Pedro Marques referiu ainda que o Governo vai consultar os partidos políticos para a criação de um Conselho Superior das Obras Públicas já ao longo das próximas semanas.

O ministro do Planeamento e das Infraestruturas, Pedro Marques, apresentou esta quinta-feira na Assembleia da República as prioridades que o Governo definiu para servirem de base para a preparação do desenvolvimento de Portugal na década que se seguirá ao período Portugal 2020.

O debate no plenário desta quinta-feira foi resultado de uma interpelação ao Governo feita pelo Partido Socialista (PS) sobre o planeamento do Portugal 2030, e Pedro Marques respondeu com as quatro prioridades do Governo, afirmando ainda que ao longo das próximas semanas o Governo vai começar a consultar os partidos políticos sobre a implantação e as funções de um Conselho Superior das Obras Públicas que o Executivo pretende trazer de volta.

Após louvar o trabalho do Governo com o programa Portugal 2020, Pedro Marques afirmou: “Abraçamos agora um desafio extremamente exigente: a definição estratégica do país que queremos ser em 2030, e de como a política pública pode cumprir essa ambição”. Os principais desafios, afirmou, que Portugal e a Europa enfrentam são a perda de competitividade relativamente a outras regiões mundiais, a diminuição demográfica, as alterações climáticas e a transição energética. Perante eles, o Governo delineou quatro “agendas temáticas” para responder aos constrangimentos mais significativos para Portugal.

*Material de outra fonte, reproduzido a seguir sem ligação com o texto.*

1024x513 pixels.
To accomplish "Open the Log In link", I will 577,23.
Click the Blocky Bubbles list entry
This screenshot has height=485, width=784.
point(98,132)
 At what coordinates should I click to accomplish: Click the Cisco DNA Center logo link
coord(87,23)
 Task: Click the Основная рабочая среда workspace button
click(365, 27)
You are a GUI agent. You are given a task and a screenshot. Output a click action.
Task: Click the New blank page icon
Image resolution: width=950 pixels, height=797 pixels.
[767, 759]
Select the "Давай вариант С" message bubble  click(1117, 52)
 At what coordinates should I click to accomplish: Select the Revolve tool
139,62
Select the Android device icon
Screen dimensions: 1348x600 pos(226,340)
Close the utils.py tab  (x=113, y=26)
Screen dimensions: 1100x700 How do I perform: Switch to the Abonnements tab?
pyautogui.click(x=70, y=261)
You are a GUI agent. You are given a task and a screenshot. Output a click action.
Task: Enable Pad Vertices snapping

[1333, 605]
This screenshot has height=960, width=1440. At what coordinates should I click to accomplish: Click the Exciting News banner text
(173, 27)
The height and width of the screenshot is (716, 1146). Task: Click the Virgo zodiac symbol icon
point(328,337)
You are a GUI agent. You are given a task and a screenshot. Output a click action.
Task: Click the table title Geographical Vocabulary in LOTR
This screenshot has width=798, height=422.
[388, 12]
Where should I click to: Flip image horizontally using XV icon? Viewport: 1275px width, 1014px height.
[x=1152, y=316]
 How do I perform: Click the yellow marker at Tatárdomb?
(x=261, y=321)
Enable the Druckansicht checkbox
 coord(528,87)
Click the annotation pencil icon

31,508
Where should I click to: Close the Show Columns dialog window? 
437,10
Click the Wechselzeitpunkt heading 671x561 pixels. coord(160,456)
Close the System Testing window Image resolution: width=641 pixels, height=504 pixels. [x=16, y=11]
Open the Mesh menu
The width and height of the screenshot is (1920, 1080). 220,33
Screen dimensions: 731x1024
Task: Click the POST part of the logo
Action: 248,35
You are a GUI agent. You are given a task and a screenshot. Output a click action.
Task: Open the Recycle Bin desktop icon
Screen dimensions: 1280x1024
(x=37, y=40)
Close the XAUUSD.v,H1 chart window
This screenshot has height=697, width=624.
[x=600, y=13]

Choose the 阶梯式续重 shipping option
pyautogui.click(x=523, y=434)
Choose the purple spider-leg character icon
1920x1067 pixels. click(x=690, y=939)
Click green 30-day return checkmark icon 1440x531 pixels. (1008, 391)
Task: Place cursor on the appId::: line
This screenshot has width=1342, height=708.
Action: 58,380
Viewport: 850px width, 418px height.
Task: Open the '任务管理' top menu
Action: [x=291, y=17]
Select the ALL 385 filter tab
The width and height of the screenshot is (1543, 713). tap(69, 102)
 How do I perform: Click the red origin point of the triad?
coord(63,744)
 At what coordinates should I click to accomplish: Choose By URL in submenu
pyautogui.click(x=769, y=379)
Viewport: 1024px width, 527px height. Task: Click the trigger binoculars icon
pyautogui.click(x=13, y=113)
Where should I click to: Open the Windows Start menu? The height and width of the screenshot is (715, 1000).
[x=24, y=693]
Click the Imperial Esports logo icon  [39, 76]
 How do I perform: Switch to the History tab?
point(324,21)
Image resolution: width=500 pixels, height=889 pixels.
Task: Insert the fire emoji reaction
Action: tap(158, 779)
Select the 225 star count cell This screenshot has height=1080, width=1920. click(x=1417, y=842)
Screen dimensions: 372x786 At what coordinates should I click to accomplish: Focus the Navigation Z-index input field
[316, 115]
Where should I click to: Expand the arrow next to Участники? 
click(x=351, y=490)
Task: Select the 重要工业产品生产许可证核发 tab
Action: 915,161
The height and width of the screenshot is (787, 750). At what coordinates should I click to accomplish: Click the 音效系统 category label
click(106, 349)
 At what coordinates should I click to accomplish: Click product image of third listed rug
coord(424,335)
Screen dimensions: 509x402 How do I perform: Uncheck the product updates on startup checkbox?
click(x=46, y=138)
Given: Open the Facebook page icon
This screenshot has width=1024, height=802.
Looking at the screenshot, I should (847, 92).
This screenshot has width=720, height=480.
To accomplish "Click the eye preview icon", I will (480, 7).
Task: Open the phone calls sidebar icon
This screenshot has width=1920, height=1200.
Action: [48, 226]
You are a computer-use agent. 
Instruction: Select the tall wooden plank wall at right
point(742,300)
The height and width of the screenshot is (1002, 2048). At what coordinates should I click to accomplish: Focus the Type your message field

  1. As pessoas. O ministro explicou que neste tema a ação terá de saber responder “aos desafios demográficos mas concretizando igualmente o forte investimento na melhoria das qualificações da população”.
  2. A inovação. Pedro Marques defendeu a transformação da economia por via da digitalização, em três dimensões principais: a investigação empresarial, com uma ligação crescente ao mundo científico; a inovação no capital humano, com investimento na formação profissional digital da mão de obra; e a inovação e qualificação das instituições do Estado.
  3. A sustentabilidade e valorização dos recursos endógenos. “Temos de valorizar e explorar as potencialidades do território”, afirmou o ministro, reforçando que a floresta deve ser protegida e explorada, e também o mar abre novas oportunidades. Aqui, Pedro Marques aproveita para referir a importância da descarbonização da economia.
  4. O desenvolvimento do território. Pedro Marques referiu a importância de ter um país internamente coeso, entre o Interior e o Litoral, o Continente e as Ilhas, e externamente preparado para ser competitivo.

Estas linhas gerais foram desenvolvidas após “a audição de um vasto conjunto de entidades”, acrescentou Pedro Marques na sua intervenção. “Havemos de convocar o melhor da sociedade portuguesa para refletir sobre” o tema, assinalou ainda.